"Many times," Kelly responded.
"Oouf, okay," Trump said. And then: "Excuse me."
Then came an awkward laugh from the candidate. Kelly tried to ask another question, but Trump cut in with a defense of his actions.
"Not the most horrible thing," Trump said. "Over your life, Megyn, you've been called a lot worse. Is that right? Wouldn't you say? You know, you've had a life that has not been that easy."
"It's not about me," Kelly said. "It's not about me. It's about the messaging to young girls and to other women."
If there's one thing that Trump does not do, it's apologize — for anything, even comments or tweets he later admits were not in the best taste. (That's a list that seems to include two retweets from August that called Kelly a "bimbo" and this tweet from January: "I refuse to call Megyn Kelly a bimbo, because that would not be politically correct. Instead I will only call her a lightweight reporter!')
Now that he's the likely Republican nominee, Trump has said that he's trying to show voters that he's an upstanding human being and not the sort of guy who would do the horrible things that the media has accused him of doing, like imitating a physical handicap of a well-respected journalist or demeaning women. This much-hyped interview with Kelly provided Trump with a series of opportunities to apologize to some of those who have been at the receiving end of his meanest insults. He sheepishly grinned or gently defended his way through all of them.

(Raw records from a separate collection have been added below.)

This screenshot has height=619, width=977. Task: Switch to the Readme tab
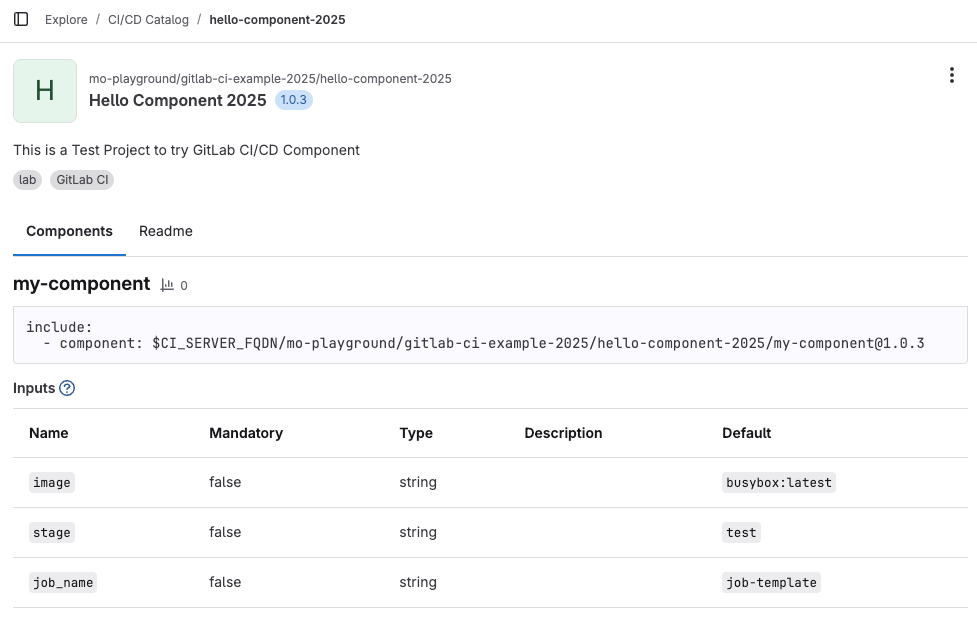(x=166, y=231)
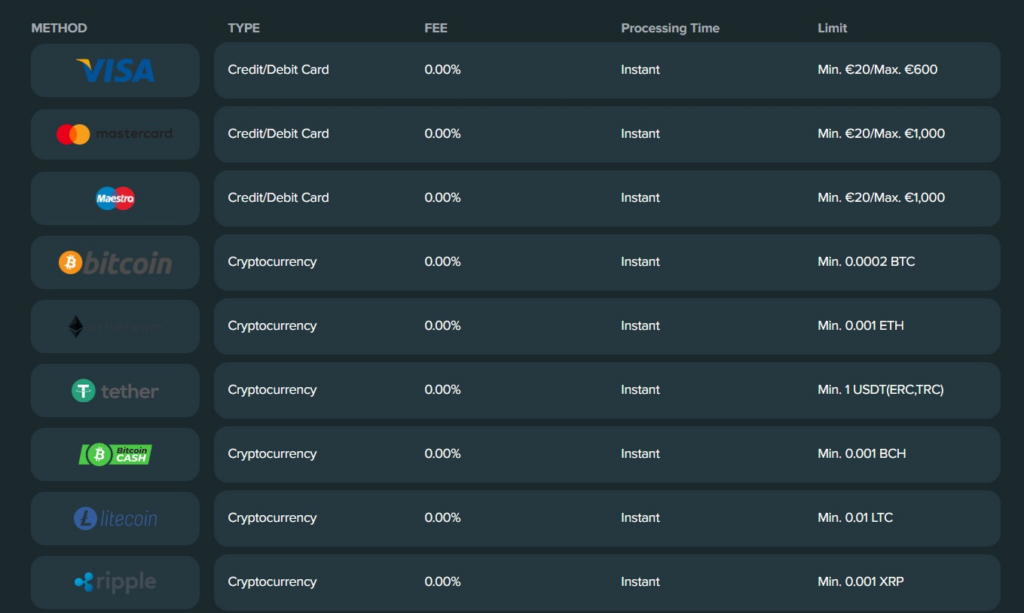Click the Processing Time column header

point(670,28)
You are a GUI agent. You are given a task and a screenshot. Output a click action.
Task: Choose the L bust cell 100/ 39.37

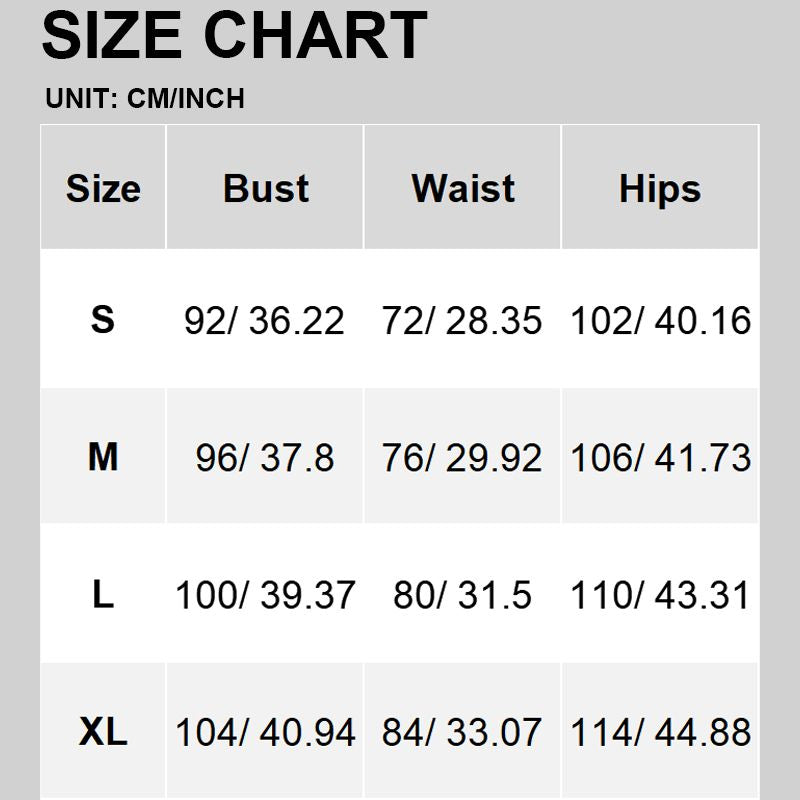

Kelly asked Trump if he made any mistakes on the campaign trail, noting that he had previously admitted that it was a mistake to tweet side-by-side photos featuring an unflattering shot of the wife of Sen. Ted Cruz (R-Tex.) and a glamorous one of his super-model wife. Trump corrected her: "Well, I said: 'I could have done without it,' to be exact."
"Well, you said 'a mistake,'" Kelly said. "Are you walking that back?"
"No, no, I'm not walking it back," Trump said. "But I actually didn't say it that way. I said: 'I could have done without it.'"
"But it was a mistake, wasn't it?" Kelly said. "You shouldn't have done that, right?"
Trump wouldn't say and instead made the case that Cruz's wife was fair game because she played such a visible role in his campaign, and he explained that retweeting the comments of others has gotten him into trouble and is "really more of a killer than the tweets."
Kelly went ahead and labeled the tweet about Cruz's wife a mistake, then listed two of Trump's other comments that might be similarly labeled: Mocking Sen. John McCain (R-Ariz.) for being captured during the Vietnam War and criticizing the facial features of former Republican rival Carly Fiorina.
"But do you regret any of those comments?" Kelly asked.
"Uh, yeah, I guess so," Trump said, "but you have to go forward. You make a mistake, you go forward. And, you know, you can correct the mistake but to look back and say: 'Gee whiz, I wish I didn't do this or that,' I don't think that's good.... In a certain way, I don't even think that's healthy."